A cela la CNIL répond que le fait que les données accessibles ne contiennent aucune donnée « sensible » est sans influence sur la caractérisation du manquement à l’obligation d’assurer la sécurité des données personnelles traitées par le responsable du traitement.

La CNIL souligne aussi que la violation de données a concerné un volume très important de personnes concernées (1,4 million d’utilisateurs en France) et que les données prélevées, sans être « sensibles » restent non négligeables et identifiables (nom, prénom, adresse mail, la ville ou pays de résidence et numéro de téléphone mobile).

Par ailleurs, très pragmatiquement, la CNIL énonce que, même si aucun dommage subi par les personnes à la suite de la violation de données n’a été rapporté à ce jour, la preuve de l’absence totale de dommage ne peut être invoquée par UBER dans la mesure où la société ne peut pas garantir un usage ultérieur des données par les pirates.

Au-delà, l’esprit du RGPD est bien de construire le marché à renforcer la sécurité des données ; il importe donc peu, s’agissant du principe de la sanction, que les personnes concernées aient subi ou non des préjudices effectifs dans la mesure où l’exposition de leurs données à caractère personnel en constitue déjà un.

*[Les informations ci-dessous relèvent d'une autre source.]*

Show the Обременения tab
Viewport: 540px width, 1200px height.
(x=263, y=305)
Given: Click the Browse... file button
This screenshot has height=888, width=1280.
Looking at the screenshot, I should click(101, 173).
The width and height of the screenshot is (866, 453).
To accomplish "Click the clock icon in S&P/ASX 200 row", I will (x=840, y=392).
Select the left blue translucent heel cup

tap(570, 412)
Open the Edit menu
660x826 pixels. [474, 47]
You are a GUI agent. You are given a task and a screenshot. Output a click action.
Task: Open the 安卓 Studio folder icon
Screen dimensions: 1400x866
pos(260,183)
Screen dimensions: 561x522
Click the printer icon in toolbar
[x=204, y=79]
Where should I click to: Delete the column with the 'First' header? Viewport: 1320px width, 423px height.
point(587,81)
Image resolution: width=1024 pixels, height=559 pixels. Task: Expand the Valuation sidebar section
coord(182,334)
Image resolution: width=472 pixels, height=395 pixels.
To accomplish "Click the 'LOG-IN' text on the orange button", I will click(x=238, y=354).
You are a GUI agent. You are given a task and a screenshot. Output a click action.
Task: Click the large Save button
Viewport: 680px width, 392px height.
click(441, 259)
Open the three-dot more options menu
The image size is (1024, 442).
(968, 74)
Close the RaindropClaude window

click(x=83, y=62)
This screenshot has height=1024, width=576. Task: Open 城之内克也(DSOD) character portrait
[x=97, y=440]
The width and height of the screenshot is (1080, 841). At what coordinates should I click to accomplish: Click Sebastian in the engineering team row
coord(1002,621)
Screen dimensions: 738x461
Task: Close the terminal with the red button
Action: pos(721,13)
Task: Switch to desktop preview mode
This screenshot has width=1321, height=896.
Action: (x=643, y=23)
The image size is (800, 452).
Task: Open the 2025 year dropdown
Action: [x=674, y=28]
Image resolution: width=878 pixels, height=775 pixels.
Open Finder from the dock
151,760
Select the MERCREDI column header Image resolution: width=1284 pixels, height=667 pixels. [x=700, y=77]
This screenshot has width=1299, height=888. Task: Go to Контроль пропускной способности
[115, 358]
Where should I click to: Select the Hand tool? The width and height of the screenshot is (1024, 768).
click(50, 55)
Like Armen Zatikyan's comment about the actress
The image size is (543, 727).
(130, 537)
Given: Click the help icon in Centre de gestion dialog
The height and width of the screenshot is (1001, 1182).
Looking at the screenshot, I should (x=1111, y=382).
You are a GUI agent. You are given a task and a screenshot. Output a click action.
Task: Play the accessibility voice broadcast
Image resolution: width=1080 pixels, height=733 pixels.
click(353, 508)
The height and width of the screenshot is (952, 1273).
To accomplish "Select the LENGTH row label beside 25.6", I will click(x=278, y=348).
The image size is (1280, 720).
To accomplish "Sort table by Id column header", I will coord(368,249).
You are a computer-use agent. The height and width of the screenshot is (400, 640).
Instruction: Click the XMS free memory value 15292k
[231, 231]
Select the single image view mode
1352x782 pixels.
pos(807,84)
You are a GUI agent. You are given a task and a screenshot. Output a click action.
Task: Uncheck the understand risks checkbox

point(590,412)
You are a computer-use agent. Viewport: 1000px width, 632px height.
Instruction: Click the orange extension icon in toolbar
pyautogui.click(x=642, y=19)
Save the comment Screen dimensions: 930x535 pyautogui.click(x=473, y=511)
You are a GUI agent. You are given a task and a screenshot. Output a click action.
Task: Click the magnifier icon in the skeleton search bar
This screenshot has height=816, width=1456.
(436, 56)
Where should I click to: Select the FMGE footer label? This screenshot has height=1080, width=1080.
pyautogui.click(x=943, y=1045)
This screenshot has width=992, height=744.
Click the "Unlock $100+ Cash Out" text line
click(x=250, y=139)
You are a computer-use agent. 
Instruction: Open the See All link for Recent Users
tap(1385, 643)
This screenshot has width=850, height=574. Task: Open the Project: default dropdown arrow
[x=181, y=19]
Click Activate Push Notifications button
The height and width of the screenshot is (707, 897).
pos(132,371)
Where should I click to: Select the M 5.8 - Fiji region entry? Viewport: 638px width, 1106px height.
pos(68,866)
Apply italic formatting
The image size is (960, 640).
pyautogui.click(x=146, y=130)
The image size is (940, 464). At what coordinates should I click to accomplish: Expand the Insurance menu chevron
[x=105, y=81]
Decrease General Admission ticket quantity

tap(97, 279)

Il est important de noter que la CNIL a voulu donner un exemple dans la mesure où, au regard de la gravité des manquements constatés chez UBERdu contexte actuel dans lequel se multiplient les incidents de sécurité et de la nécessité de sensibiliser les responsables du traitement et les internautes quant aux risques pesant sur la sécurité des données, elle a considéré de rendre publique sa décision, conformément à l’article 46 de la loi du 6 janvier 1978.

UBER, souvent cité comme exemple de la « nouvelle économie », qualifiée avec plus ou moins de bonheur de « numérique », « digitales »  ou encore « collaborative », est l’archétype de ces nouvelles plateformes largement fondées sur la collecte et l’exploitation de données à caractère personnel : il est donc logique que les autorités s’assurent de sa pleine conformité aux lois et règlement, relatifs ici au droit du travail, là à la protection des données…

Avec cette décision, on remarque aussi que la CNIL sanctionne en se décomplexant progressivement. Même si elle ne se fonde pas encore sur le RGPD(les faits étant antérieurs à son entrée en vigueur), elle s’inscrit dans un élan européen (après les décisions portugaise et italienne) visant à responsabiliser les responsables du traitement. D’autant plus, comme le souligne la CNIL, dans un contexte où les violations de données se multiplient (Facebook, Orange, la NASA, Marriott,…).